Risk management firm Kroll issued a notice to clients today regarding the latest ransomware cyberattack that hit computers across Europe earlier this week and has since spread to supply chains in more than 60 countries, hitting factories, port operations and hampering the delivery of goods around the world, alerting them to the fact that systems could still be at risk from other threats that exploit several underlying Microsoft Windows vulnerabilities.
“Very much like WannaCry, Petya encrypts the victim’s hard drive and ostensibly demands a ransom of US$300 to be paid in the virtual currency bitcoin. However, Petya is proving to be more sophisticated than WannaCry in terms of scope, ability to be neutralized, and apparently, the motivation behind its launch,” Kroll’s advisory states.
“Notably, this attack spread rapidly within organizations in part by using common IT administrator tools, which are not recognized as malware by traditional security defenses. It may have also leveraged an intrusion at a third-party software vendor. Techniques like these, historically seen in targeted intrusions, are now moving into the mainstream.”
According to Kroll, the following are some key things companies should be aware of:
- Obsolete versions of Microsoft Windows continue to be particularly vulnerable. As we have seen with Petya, lightning can strike twice … or even three or four times. Don’t tempt fate. Unless you have a very specific reason for not doing so, take immediate steps today to move to updated and supported operating systems. If you cannot eliminate outdated, unpatched systems, consider segmenting your network to reduce the attack surface.
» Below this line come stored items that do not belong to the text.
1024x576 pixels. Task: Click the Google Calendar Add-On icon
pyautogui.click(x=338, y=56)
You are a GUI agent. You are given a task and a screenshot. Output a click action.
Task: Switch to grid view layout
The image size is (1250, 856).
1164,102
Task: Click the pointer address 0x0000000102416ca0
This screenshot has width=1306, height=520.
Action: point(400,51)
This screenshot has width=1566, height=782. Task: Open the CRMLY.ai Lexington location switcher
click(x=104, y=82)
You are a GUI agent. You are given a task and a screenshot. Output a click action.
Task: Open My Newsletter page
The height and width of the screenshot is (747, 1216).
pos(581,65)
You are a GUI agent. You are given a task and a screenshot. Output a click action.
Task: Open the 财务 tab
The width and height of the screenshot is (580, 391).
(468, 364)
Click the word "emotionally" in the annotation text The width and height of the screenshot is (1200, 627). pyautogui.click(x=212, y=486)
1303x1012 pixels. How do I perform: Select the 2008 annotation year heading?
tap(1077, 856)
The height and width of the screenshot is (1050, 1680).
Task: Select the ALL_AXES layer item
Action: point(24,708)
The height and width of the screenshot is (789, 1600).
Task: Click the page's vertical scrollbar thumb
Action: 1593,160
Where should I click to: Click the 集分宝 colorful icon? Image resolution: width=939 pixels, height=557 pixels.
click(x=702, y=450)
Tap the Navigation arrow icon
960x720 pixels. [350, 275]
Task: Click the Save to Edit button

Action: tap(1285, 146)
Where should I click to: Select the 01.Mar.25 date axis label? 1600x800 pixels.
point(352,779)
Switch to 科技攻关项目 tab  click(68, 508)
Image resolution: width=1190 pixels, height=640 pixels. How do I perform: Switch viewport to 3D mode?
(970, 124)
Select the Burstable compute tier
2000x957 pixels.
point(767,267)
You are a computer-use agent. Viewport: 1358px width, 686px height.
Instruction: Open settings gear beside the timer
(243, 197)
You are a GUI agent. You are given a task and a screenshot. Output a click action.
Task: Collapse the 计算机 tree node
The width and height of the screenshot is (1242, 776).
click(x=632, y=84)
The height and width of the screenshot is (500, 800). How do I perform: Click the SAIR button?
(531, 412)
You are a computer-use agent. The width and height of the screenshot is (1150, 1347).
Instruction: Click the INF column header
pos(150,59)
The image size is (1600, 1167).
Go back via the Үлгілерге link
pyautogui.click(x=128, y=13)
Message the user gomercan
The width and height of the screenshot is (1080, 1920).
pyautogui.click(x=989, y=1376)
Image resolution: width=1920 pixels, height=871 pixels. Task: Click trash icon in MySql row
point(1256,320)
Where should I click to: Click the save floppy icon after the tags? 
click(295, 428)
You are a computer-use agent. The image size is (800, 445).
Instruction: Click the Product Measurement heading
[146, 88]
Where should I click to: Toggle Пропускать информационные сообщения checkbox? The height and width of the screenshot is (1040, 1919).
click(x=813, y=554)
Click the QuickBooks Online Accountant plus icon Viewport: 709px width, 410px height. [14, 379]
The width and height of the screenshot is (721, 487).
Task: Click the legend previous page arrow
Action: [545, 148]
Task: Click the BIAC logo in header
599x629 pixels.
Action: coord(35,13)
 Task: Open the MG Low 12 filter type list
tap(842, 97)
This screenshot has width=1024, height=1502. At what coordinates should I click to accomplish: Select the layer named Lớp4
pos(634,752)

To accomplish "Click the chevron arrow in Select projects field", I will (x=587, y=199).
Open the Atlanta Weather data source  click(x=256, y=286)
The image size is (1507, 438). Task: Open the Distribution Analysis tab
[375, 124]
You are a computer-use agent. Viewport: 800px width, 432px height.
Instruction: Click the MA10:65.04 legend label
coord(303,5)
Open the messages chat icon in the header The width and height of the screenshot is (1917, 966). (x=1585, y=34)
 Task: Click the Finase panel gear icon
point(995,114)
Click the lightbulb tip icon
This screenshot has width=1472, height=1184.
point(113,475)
- Technically, an interesting development is that Petya propagated within organizations using two common Windows administrative tools, Windows Management Instrumentation Command-line (WMIC) and PsExec. While the use of these and other “non-malicious” tools by intruders to quietly move within networks is not new, their use in such a widespread and automated attack is novel. This knowledge underscores the value of implementing modern threat detection and response solutions, and leveraging trained staff or trusted external partners to more rapidly identify and contain this type of attack.
- Organizations should recognize the very real risk posed by third parties, such as vendors, service providers, etc. At a minimum, review all your vendor risk management processes and institute controls that mitigate potential vulnerabilities.
- We cannot emphasize enough the need for backup and recovery plans that are designed with your specific business continuity needs in mind. Ensure that critical data and programs are backed up in a way that will enable recovery in the face of many types of cyber attacks.
- Finally, consider acquiring cyber insurance policies to mitigate potential losses.
Kroll notes that not only is there is no effective “kill switch” for the latest modified version of the Petya virus, the potential to recover data by paying the ransom has been compromised as well.
The low dollar amount of the initial ransom combined with the cyber criminal’s current inability to be contacted has fueled speculation over the actual purpose of the attack. The Verge has suggested that “the program’s creators had no intention of restoring the machines at all. In fact, a new analysis reveals they couldn’t; the virus was designed to wipe computers outright.”
Irrespective of the motives and ultimate objectives involved, Kroll warns clients that unless an independent “cure” can be found, encrypted data can only be retrieved from a backup copy.